If the coalition government saw Commissioner Lester Levy as the Christmas fairy, capable of sprinkling joy and new life into the health system, then the signs are not promising. Hardly a day goes by without a new negative story about the health system, and Prof Levy’s appointment in July has not stopped that.
Any small scraps of glad tidings get lost in the melee.
While there may have been a little progress towards achieving some of the government’s five health targets, many health workers are unhappy with their lot, short-staffing continues in most areas including in primary care, the future of the country’s creaking health infrastructure is still murky, and funding remains an issue.
None of these problems lend themselves to quick-fixes, but some of the decisions being made at Health New Zealand Te Whatu Ora, presumably with the blessing of Commissioner Levy, are downright baffling.
It beggars belief Health NZ appears to be charging ahead with plans to get rid of almost half its digital and data staff when around the country alarm is being raised about this.
It has been no secret our public health sector has huge information technology issues, limping along with a patchwork of about 4000 systems which are not integrated, often outmoded, and with no effective back-up.
In recent days, our reporting has drawn attention to the fragility of Dunedin Hospital’s computer set-up, with a recent outage causing confusion, delays and risking patient care.
The breakdown, which affected the emergency department and other staff’s abilities to look up medical histories, record care given and transfer notes between wards, contributed to patients having to spend more time in the emergency department. But such failures are not an uncommon occurrence at the hospital, and there are fears expected cuts to staff will make matters worse. In a sector which should value the welfare of its staff, we wonder at the logic of putting more pressure on IT staff who may remain after any cuts to staffing, particularly when existing staff are already feeling stretched. The idea that a course about managing stress levels was the solution to staff members’ stress from trying to deal with breaking systems with too few staff was a breathtaking example of how poorly the situation is being grasped by Health NZ.
Further up the island, on the West Coast, an IT worker facing redundancy has predicted slashing staff there from 13 to four will result in patient deaths. The worker drew attention to the nonsense of the government’s artificial distinction between frontline and backroom workers.
"Every nurse touches a keyboard during their day’s work.
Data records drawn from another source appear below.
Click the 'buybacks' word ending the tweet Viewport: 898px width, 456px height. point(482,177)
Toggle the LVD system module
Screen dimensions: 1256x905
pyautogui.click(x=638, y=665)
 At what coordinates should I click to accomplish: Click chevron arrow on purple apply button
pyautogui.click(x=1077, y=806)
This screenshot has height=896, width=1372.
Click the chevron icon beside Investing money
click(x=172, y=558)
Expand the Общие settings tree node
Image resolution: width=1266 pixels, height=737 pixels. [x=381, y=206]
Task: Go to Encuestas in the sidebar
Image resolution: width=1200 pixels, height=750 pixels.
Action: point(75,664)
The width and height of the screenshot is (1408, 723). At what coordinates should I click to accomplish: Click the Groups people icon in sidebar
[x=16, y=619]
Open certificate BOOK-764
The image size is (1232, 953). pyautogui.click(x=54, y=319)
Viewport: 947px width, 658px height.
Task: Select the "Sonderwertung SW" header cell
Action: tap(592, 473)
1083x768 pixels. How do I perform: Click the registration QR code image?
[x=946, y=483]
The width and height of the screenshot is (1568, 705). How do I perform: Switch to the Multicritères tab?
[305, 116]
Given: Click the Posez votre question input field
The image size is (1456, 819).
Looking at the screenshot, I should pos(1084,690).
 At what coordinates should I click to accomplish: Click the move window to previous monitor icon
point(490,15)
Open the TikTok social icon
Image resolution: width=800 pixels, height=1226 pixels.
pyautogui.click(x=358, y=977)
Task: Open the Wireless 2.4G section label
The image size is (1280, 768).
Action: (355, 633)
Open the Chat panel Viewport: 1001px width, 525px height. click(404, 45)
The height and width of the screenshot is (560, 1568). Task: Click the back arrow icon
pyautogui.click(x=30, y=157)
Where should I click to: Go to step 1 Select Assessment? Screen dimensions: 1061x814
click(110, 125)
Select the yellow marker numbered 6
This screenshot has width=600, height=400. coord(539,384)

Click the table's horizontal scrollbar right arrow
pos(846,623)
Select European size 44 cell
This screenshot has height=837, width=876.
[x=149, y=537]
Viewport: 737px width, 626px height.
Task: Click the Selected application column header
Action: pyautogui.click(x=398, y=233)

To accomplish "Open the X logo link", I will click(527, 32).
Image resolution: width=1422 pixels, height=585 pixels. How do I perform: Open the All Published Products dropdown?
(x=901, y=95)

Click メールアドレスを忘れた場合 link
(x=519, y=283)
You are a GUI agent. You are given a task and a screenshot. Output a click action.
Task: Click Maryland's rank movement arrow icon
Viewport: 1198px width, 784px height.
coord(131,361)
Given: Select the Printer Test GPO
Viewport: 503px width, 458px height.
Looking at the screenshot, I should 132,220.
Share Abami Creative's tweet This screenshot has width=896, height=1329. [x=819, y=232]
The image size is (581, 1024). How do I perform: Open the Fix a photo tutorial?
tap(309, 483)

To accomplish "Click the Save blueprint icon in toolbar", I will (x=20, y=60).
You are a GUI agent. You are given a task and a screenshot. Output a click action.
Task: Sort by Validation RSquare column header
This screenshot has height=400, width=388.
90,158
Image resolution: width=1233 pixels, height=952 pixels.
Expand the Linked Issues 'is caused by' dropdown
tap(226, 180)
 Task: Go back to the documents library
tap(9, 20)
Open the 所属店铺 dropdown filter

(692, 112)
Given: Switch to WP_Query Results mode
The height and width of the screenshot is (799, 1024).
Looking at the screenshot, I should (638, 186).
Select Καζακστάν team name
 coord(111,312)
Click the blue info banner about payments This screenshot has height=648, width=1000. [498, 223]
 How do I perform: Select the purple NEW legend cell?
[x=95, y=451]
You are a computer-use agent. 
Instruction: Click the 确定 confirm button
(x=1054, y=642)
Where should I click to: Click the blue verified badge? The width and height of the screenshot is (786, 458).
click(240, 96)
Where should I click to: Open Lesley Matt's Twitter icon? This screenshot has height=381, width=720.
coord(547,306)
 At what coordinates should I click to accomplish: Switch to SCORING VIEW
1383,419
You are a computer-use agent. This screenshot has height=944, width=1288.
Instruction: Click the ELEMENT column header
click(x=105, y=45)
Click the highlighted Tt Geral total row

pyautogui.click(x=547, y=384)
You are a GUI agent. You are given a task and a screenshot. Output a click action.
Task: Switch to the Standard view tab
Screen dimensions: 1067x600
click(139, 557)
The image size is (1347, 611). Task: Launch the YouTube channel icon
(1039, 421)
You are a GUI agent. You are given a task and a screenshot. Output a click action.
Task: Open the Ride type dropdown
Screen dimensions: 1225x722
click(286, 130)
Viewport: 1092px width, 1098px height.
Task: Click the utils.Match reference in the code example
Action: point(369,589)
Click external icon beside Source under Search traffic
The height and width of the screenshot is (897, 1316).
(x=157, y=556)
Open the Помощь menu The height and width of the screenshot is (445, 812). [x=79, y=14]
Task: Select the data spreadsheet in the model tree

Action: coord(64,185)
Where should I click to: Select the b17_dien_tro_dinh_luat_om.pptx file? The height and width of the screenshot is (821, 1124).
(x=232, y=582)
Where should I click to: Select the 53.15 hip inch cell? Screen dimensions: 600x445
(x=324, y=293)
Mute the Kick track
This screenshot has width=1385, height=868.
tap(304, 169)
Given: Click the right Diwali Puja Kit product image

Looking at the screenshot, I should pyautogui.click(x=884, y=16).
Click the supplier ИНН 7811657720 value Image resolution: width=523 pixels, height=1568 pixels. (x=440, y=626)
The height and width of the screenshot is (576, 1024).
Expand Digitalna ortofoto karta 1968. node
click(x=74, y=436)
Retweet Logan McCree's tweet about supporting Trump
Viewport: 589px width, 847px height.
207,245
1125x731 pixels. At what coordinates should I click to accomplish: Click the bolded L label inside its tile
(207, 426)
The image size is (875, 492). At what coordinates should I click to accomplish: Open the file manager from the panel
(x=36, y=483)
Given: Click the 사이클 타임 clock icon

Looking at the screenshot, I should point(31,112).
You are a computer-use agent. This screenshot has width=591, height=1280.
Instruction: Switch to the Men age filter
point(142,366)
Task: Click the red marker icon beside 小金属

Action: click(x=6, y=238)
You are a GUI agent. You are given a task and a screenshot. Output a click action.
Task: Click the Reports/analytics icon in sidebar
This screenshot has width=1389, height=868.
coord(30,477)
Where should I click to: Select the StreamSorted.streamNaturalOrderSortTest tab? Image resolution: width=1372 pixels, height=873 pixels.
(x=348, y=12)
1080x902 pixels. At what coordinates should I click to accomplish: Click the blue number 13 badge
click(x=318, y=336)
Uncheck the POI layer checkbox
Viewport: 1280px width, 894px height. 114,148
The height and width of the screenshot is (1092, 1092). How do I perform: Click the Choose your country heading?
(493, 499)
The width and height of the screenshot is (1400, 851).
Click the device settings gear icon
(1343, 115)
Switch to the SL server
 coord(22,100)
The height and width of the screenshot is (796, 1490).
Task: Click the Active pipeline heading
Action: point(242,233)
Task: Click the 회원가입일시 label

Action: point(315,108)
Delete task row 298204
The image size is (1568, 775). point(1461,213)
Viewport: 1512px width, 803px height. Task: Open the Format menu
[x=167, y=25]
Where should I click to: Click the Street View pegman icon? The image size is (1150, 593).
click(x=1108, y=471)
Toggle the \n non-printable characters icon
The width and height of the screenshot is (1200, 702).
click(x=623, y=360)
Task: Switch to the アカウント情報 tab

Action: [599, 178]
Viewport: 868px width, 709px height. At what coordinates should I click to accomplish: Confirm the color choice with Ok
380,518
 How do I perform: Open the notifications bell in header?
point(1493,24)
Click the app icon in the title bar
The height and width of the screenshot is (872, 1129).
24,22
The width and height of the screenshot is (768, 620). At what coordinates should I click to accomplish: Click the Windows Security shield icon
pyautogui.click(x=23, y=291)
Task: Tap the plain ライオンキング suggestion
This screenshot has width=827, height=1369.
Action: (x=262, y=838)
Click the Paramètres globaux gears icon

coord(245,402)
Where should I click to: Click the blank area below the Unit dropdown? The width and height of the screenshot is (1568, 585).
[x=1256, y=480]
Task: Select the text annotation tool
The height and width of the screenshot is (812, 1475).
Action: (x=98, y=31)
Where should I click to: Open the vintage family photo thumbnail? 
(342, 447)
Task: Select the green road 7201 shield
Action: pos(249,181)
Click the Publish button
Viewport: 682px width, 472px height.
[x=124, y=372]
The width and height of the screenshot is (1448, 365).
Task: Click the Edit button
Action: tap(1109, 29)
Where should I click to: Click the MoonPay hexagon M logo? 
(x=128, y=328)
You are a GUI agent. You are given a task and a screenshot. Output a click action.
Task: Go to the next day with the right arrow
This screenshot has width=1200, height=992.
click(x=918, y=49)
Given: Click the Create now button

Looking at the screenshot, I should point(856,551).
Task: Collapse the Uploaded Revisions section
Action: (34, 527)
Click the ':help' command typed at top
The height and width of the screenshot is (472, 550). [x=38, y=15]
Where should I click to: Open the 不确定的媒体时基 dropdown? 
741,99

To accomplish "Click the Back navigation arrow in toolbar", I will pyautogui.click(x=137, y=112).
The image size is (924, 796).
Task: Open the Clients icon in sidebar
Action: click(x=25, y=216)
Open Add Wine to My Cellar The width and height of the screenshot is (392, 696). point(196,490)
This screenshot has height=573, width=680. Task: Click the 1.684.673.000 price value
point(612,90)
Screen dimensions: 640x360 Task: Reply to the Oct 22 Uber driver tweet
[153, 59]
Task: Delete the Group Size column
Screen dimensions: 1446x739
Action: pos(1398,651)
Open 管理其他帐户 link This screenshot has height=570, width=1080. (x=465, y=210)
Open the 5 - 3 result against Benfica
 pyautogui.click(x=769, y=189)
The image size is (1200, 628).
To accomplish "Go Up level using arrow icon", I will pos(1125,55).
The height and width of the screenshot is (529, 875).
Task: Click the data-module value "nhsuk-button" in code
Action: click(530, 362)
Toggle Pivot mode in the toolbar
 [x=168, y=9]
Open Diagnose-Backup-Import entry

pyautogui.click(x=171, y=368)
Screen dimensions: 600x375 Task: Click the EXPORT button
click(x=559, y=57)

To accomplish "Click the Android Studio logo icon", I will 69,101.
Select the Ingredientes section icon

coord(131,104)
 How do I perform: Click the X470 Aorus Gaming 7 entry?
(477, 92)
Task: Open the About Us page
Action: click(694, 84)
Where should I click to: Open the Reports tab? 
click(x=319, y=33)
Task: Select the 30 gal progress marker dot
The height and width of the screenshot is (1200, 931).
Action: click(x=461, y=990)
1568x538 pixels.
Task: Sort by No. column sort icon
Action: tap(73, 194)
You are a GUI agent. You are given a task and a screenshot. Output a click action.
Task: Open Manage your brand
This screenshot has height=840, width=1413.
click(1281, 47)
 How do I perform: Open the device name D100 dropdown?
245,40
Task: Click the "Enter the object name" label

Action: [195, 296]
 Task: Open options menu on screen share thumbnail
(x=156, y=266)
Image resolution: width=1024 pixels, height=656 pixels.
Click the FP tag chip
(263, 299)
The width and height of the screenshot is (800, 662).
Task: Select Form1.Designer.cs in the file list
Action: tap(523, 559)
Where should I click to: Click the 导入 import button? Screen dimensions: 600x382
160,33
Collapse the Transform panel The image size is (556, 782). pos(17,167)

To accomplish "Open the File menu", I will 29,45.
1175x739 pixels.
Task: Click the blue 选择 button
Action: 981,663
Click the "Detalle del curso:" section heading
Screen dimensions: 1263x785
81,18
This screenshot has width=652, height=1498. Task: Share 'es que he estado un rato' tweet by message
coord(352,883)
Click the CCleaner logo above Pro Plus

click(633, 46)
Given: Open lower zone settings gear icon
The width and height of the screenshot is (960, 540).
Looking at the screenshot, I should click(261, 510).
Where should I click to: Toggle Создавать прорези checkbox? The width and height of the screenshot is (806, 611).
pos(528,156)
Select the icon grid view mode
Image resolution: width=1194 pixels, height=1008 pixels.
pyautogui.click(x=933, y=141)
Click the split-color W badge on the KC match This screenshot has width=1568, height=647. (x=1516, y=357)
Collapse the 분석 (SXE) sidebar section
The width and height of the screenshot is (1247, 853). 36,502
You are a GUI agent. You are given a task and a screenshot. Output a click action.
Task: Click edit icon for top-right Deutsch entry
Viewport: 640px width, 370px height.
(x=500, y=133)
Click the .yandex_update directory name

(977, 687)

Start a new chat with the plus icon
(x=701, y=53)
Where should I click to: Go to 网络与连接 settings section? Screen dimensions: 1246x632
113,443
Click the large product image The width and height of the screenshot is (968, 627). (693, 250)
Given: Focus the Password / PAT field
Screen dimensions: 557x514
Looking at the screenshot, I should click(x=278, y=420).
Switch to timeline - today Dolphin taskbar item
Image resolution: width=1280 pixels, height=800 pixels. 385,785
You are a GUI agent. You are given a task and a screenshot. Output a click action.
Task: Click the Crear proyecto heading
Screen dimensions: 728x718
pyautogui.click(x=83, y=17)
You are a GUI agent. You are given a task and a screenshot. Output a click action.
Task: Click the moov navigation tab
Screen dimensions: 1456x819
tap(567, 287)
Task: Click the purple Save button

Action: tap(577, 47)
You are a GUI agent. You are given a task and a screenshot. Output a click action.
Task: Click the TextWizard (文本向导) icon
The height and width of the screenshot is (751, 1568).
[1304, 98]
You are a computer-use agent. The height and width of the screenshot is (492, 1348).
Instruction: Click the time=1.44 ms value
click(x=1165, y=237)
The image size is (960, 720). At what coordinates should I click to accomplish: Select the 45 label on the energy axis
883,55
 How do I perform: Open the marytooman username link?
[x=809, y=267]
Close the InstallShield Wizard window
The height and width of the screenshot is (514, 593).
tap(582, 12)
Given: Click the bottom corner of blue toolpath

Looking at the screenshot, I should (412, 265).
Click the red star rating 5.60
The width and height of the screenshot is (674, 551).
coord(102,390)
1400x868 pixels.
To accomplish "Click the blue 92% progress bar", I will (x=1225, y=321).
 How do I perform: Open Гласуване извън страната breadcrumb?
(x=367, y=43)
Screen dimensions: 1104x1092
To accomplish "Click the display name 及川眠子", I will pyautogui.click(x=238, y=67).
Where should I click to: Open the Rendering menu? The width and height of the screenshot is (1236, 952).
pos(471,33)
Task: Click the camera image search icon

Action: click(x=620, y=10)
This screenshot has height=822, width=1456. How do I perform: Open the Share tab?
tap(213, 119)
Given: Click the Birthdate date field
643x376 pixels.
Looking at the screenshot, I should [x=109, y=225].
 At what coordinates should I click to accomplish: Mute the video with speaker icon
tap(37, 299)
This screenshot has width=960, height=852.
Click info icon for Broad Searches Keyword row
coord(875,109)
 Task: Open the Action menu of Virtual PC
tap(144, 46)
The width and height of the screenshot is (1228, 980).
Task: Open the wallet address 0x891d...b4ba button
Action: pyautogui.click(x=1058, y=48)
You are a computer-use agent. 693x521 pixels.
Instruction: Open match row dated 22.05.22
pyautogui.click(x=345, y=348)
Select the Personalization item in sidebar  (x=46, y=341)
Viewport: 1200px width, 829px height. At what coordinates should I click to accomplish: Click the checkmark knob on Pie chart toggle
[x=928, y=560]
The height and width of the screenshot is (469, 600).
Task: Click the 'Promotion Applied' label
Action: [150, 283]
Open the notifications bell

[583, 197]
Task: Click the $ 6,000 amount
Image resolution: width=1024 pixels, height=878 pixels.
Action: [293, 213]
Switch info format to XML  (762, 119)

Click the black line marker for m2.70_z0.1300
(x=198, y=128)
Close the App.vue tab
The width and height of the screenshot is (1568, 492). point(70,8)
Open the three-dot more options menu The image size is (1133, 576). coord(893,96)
Every nurse looks at a monitor and looks at patient results. Every doctor, every GP, every surgeon ... it’s impossible to do this without IT; you can’t just do this on paper, it’s not feasible."
Her concerns were echoed in a Health NZ risk register, compiled from staff feedback about the impact of the proposed cuts, leaked to the media earlier this month. The register said doctors and nurses could be forced to leave front-line duties to plug day-to-day gaps or may struggle to master IT upgrades without enough helpdesk support.
It described rural and remote hospital services as disproportionately at greater risk of not having timely resolution to issues compared with metropolitan sites. If the cuts go ahead, there is also concern about the loss of knowledge with limited or, in some cases, no staff having the required deep understanding of systems, how they work and interact.
We hope there is still time for Health NZ to see sense on this and backtrack in the new year. If it boxes on and some of the dire predictions become reality, chief executive Margie Apa, Prof Levy and Dr Reti will need a magic wand to avoid the fallout.